2008-09-02

Google Chrome Benchmarks

I know the blog-o-sphere is a-buzz about Google Chrome - but I have to add my own two-cents worth. I just happen to be in the last throes of editing my paper for the Digital World GEOWS 2009 conference. The paper explores geoprocessing performance in AJAX - which means I'm benchmarking JavaScript (ECMAScript?!?) engines in various browsers.

Chrome is the third new browser I've tested in the past week! I grabbed the pre-release of FireFox 3.1 and turned on the new TraceMonkey engine. I downloaded Internet Explorer 8 beta 2 as soon as it was available. And now, I've got Google Chrome!

I'm not sure if I'm allowed to share this... But here are the results:
From GEOWS


From GEOWS


What is this benchmark?

It's an implementation of the Ramer-Douglas-Peucker line simplification routine. It's a worst-case O(n^2) algorithm that gives reasonably good results for generating smaller scale representations of linear features. We ended up producing two versions of the implementation. The first uses an array to store the vertices and the second uses a linked-list. One of the things we found across most of the JavaScript interpreters is that arrays are usually handled as associative lists, so element access is worse than O(n) - which means any algorithm that uses alot of data would be slowed down an order or so just by the data type.

The benchmarks were all run on a 2.0Ghz Intel Core 2 Duo running Windows XP SP3. All unnecessary processes were stopped and the browsers were launched with a script, setting the process priority to "Realtime". The benchmarks were also run on an Apple Mac-Mini with the same 2.0Ghz Intel Core 2 Duo CPU and the current version of OS-X and Safari. The results for Safari on that platform were almost identical to the results for Safari on my Windows XP platform (if you really need to know, the Mac was slightly slower on the test - but that might have had to do with my not being able to control background processes on the machine at the Apple Store!).

The numbers for Safari and Chrome show that their JavaScript implementations reduce this problem. In fact, Safari ran the array implementation faster than the linked-list implementation.
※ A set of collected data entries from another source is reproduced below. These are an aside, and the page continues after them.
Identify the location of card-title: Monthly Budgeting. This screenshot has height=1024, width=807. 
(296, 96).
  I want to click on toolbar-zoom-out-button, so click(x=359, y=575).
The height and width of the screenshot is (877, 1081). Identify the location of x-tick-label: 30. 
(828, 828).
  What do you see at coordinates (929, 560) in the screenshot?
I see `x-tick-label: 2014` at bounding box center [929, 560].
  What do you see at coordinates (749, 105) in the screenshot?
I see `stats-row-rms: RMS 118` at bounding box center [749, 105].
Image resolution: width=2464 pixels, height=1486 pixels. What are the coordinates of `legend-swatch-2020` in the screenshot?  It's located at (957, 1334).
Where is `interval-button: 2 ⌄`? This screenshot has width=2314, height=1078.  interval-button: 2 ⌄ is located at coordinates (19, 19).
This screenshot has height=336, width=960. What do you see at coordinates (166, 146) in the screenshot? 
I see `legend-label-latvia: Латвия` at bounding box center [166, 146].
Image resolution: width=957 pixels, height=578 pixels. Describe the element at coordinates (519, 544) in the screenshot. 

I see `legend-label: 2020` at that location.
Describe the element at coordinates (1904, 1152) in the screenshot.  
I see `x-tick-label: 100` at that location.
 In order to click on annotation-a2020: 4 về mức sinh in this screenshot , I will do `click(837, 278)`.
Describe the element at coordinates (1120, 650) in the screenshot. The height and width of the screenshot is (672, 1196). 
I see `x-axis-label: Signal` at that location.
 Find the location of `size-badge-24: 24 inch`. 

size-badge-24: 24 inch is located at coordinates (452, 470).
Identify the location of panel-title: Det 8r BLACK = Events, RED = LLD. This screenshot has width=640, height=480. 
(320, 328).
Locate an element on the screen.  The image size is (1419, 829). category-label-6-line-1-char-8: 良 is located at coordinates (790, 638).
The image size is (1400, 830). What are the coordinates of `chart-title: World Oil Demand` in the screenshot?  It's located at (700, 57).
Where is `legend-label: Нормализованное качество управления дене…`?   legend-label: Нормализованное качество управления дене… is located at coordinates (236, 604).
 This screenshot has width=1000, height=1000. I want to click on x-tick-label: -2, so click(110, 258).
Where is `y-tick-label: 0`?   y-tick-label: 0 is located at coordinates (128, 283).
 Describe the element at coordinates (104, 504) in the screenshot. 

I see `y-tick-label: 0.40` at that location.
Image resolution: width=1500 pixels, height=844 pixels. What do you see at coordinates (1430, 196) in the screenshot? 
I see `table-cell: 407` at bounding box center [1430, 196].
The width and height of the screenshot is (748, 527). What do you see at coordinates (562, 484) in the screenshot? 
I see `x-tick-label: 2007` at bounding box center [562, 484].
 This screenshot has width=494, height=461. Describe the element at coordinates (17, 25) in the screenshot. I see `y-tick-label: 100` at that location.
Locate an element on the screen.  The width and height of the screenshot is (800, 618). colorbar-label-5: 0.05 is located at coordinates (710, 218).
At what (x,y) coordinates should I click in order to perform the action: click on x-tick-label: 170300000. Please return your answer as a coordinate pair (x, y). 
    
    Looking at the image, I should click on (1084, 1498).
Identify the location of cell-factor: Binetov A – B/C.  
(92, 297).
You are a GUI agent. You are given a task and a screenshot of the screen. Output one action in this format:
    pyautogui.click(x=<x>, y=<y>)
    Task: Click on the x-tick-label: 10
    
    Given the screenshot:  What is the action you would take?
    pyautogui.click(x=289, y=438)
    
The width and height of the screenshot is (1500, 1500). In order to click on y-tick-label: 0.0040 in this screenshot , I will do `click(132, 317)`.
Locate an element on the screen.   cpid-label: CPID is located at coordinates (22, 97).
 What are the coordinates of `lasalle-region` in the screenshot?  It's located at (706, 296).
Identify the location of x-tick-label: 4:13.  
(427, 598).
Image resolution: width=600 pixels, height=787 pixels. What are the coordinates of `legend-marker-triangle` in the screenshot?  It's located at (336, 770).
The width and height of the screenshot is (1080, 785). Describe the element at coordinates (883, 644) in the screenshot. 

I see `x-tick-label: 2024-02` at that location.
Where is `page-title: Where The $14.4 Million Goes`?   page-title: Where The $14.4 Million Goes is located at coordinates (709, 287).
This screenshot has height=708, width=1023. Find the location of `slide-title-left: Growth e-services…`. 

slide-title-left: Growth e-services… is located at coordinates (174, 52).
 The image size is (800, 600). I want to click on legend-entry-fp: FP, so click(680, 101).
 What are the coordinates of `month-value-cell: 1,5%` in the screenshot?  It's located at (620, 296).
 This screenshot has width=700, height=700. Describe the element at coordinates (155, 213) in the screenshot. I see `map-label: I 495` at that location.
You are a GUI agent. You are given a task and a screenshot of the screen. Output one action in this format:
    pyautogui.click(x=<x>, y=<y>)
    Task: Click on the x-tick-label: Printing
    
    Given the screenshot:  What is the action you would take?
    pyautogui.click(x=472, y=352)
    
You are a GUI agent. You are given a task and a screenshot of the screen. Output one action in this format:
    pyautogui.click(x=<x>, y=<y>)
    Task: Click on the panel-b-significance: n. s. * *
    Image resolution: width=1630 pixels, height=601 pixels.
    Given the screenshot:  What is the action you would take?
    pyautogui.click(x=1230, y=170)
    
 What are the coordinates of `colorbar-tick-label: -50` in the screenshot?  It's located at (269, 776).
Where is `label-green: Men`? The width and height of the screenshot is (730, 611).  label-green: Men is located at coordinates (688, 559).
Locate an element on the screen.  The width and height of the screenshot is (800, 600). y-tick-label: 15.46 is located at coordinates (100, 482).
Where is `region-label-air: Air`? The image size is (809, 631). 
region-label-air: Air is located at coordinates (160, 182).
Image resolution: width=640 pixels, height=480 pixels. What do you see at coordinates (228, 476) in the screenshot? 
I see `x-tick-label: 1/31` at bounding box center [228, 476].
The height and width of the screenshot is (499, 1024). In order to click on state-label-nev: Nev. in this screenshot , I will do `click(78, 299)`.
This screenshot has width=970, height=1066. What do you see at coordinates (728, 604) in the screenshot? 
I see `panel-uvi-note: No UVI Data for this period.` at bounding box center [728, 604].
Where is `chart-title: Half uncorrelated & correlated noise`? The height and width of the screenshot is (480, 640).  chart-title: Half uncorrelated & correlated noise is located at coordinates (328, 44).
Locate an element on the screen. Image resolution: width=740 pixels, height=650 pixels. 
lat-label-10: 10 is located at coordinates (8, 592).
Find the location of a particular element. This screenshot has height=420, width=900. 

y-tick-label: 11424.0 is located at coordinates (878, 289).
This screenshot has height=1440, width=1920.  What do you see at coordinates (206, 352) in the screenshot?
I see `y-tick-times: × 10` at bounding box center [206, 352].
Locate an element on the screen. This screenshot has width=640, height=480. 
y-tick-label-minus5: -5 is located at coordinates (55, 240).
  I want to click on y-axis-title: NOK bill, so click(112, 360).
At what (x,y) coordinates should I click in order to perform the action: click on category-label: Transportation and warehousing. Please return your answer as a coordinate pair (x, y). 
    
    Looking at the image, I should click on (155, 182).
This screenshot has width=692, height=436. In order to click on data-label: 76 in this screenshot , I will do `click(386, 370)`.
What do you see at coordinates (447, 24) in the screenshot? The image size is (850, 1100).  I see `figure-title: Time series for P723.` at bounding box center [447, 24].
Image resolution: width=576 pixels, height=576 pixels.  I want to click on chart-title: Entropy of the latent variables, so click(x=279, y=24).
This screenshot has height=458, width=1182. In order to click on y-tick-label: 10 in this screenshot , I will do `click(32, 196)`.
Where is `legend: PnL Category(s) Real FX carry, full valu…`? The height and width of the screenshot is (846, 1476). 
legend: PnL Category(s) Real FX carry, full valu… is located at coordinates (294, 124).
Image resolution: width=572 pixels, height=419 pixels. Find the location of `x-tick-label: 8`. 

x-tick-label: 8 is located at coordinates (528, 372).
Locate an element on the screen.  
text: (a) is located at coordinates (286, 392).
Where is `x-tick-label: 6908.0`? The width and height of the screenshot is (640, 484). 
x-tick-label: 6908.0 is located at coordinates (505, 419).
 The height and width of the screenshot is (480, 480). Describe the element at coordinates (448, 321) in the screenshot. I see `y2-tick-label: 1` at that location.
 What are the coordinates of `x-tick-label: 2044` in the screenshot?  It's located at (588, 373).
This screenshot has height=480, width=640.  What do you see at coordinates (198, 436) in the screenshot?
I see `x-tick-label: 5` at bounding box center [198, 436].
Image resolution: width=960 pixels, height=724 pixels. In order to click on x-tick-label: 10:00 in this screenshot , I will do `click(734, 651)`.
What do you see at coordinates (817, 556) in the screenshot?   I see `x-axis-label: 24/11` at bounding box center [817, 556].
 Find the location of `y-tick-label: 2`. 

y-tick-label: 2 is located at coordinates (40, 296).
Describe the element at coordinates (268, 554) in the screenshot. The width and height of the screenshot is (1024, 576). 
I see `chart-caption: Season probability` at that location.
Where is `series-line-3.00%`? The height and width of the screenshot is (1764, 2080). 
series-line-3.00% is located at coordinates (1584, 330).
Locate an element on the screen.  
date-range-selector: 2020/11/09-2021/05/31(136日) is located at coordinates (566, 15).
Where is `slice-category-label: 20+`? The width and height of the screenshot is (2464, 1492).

The pre-release of FireFox 3.1 really screamed through the first few iterations at the higher vertex counts but slowed back down to 3.0 speeds soon after. This behavior was perfectly repeatable. I'll be that the final TraceMonkey will maintain the higher performance through the entire test.

IE8 Beta 2 generally sucked. It was much better than Beta 1 but still the slow poke. While the rest of the world is busy improving their AJAX performance by leaps and bounds, Microsoft appears mired in it's own dog food.

I have some other benchmarks that provide a synthetic test of array implementations. I'm not going to post them here because I really don't know if they show anything meaningful. The RDP tests actually DO something with the data structures. I will say, however, that Safari's performance on the synthetic benchmarks bore out the conclusion that Safari's array handling absolutely smokes everyone else.

Watch for the paper in the IARIA GEOWS 2009 conference proceedings.

Oh yeah... I should mention that as a big Google fan (this post uses Blogger and PicasaWeb), the performance in Gmail and Google Docs is flat out impressive.